[Dataset entries]
------------------------------

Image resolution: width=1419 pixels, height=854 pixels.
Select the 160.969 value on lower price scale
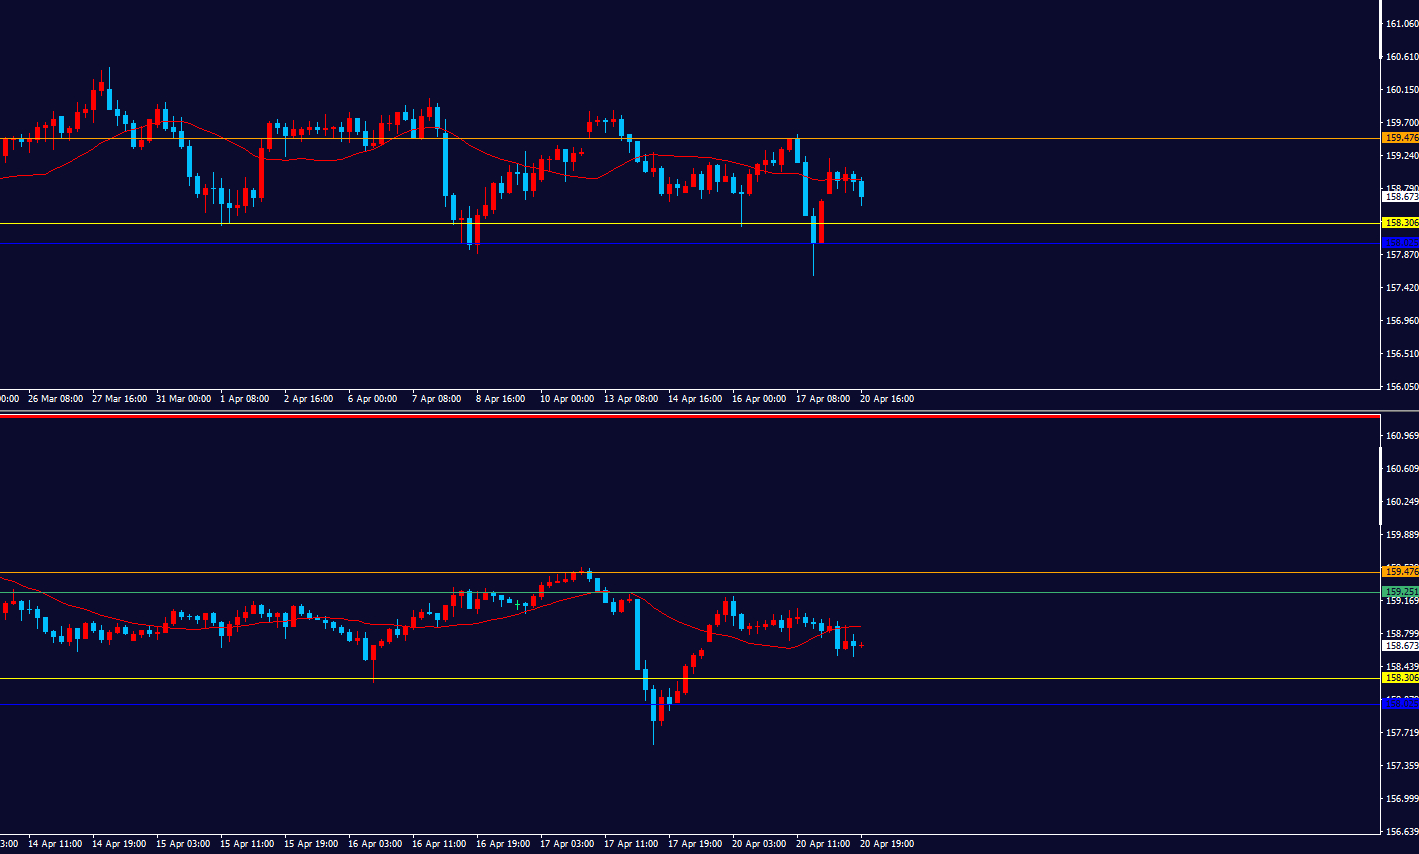[x=1401, y=436]
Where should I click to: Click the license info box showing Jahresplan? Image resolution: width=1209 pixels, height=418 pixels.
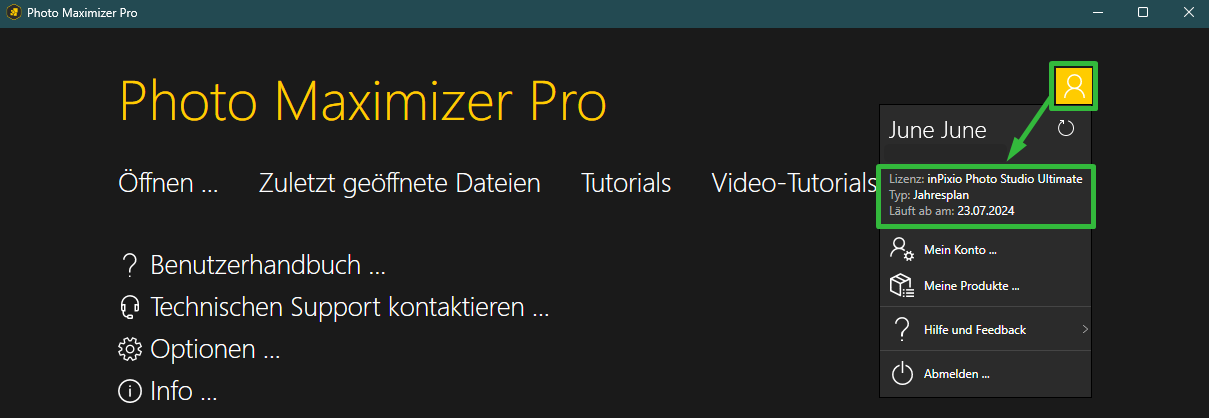coord(986,196)
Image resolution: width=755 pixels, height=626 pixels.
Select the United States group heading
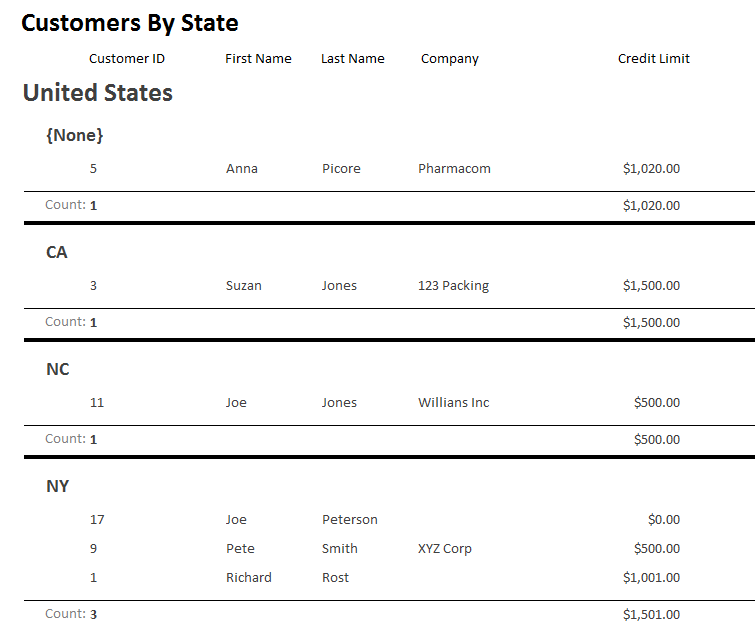point(98,93)
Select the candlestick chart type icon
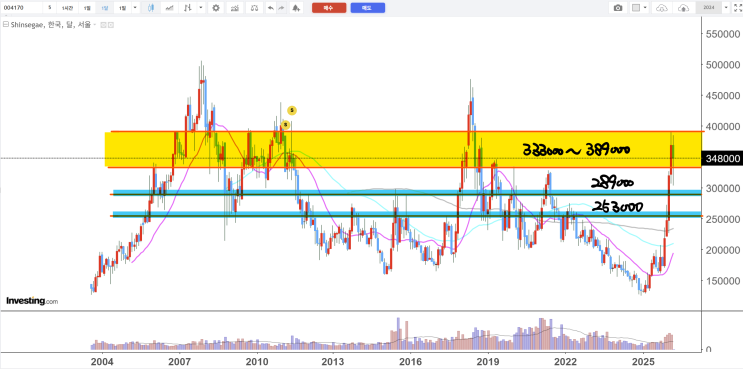This screenshot has height=369, width=743. (x=151, y=8)
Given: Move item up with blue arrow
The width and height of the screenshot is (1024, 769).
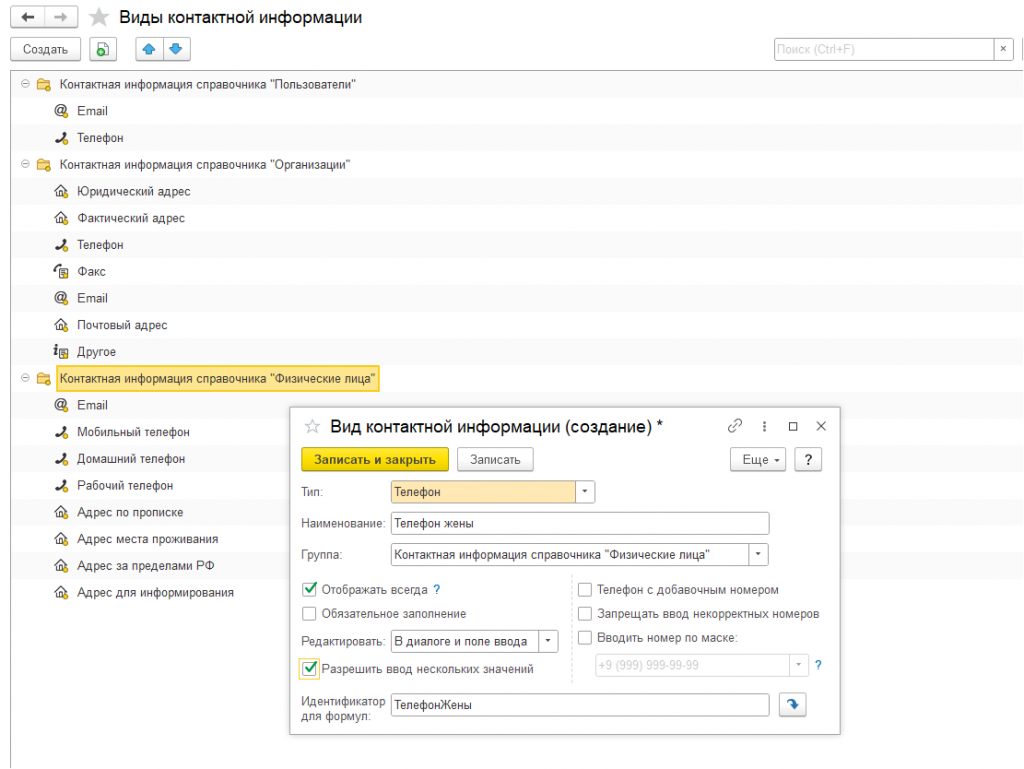Looking at the screenshot, I should (149, 49).
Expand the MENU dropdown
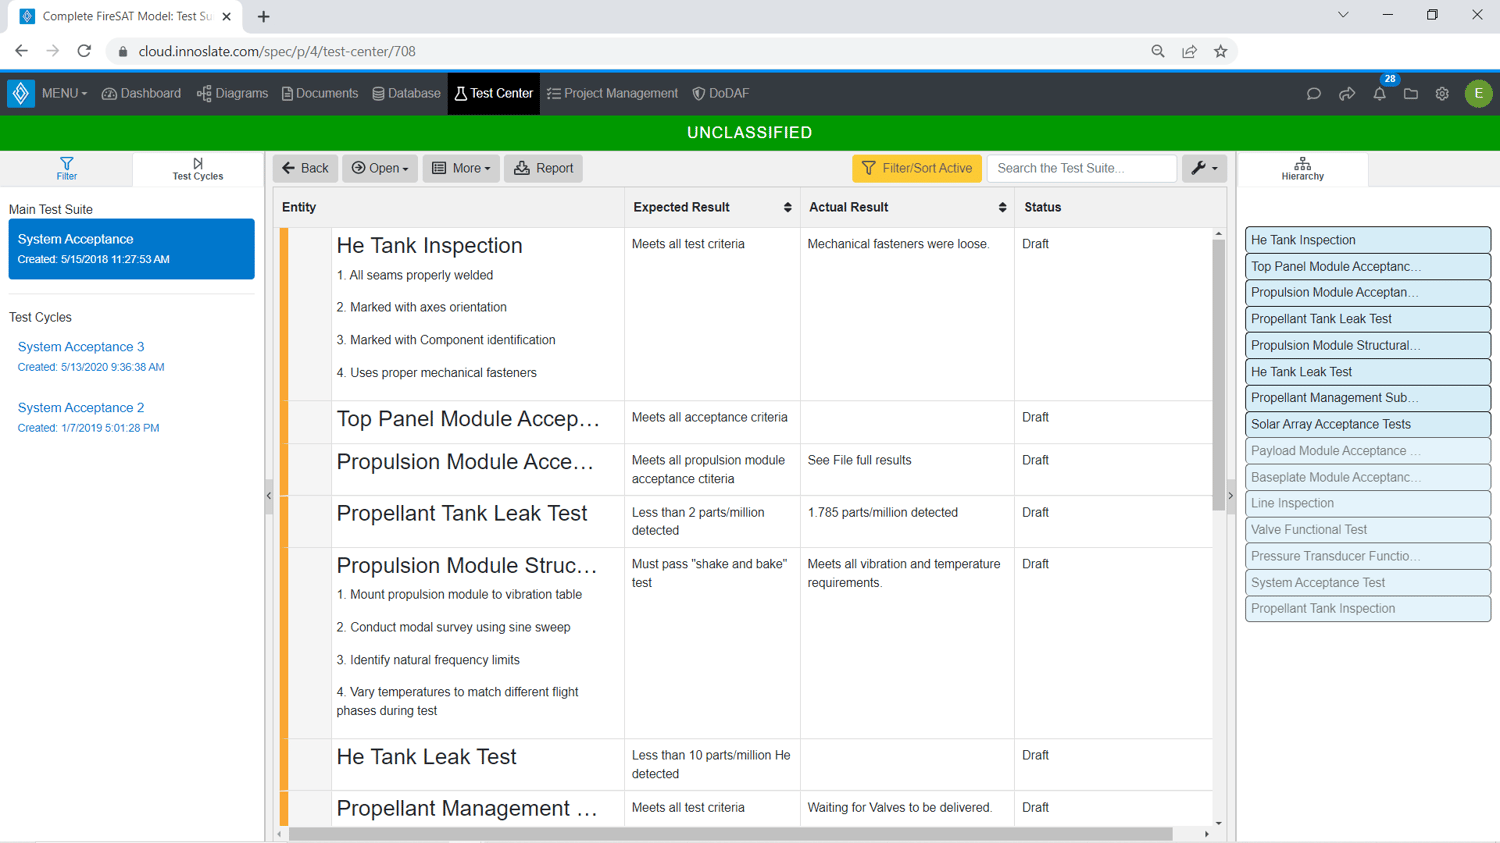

------------------------------

▸ **Requirement**
The entries above need to be output again in full, exactly, and without pictures.

▸ **Task solution**
Image resolution: width=1419 pixels, height=854 pixels.
Select the 160.969 value on lower price scale
[x=1401, y=436]
Where should I click to: Click the license info box showing Jahresplan? Image resolution: width=1209 pixels, height=418 pixels.
coord(986,196)
Image resolution: width=755 pixels, height=626 pixels.
Select the United States group heading
point(98,93)
Select the candlestick chart type icon
This screenshot has height=369, width=743. (x=151, y=8)
Given: Move item up with blue arrow
The width and height of the screenshot is (1024, 769).
Looking at the screenshot, I should (149, 49).
Expand the MENU dropdown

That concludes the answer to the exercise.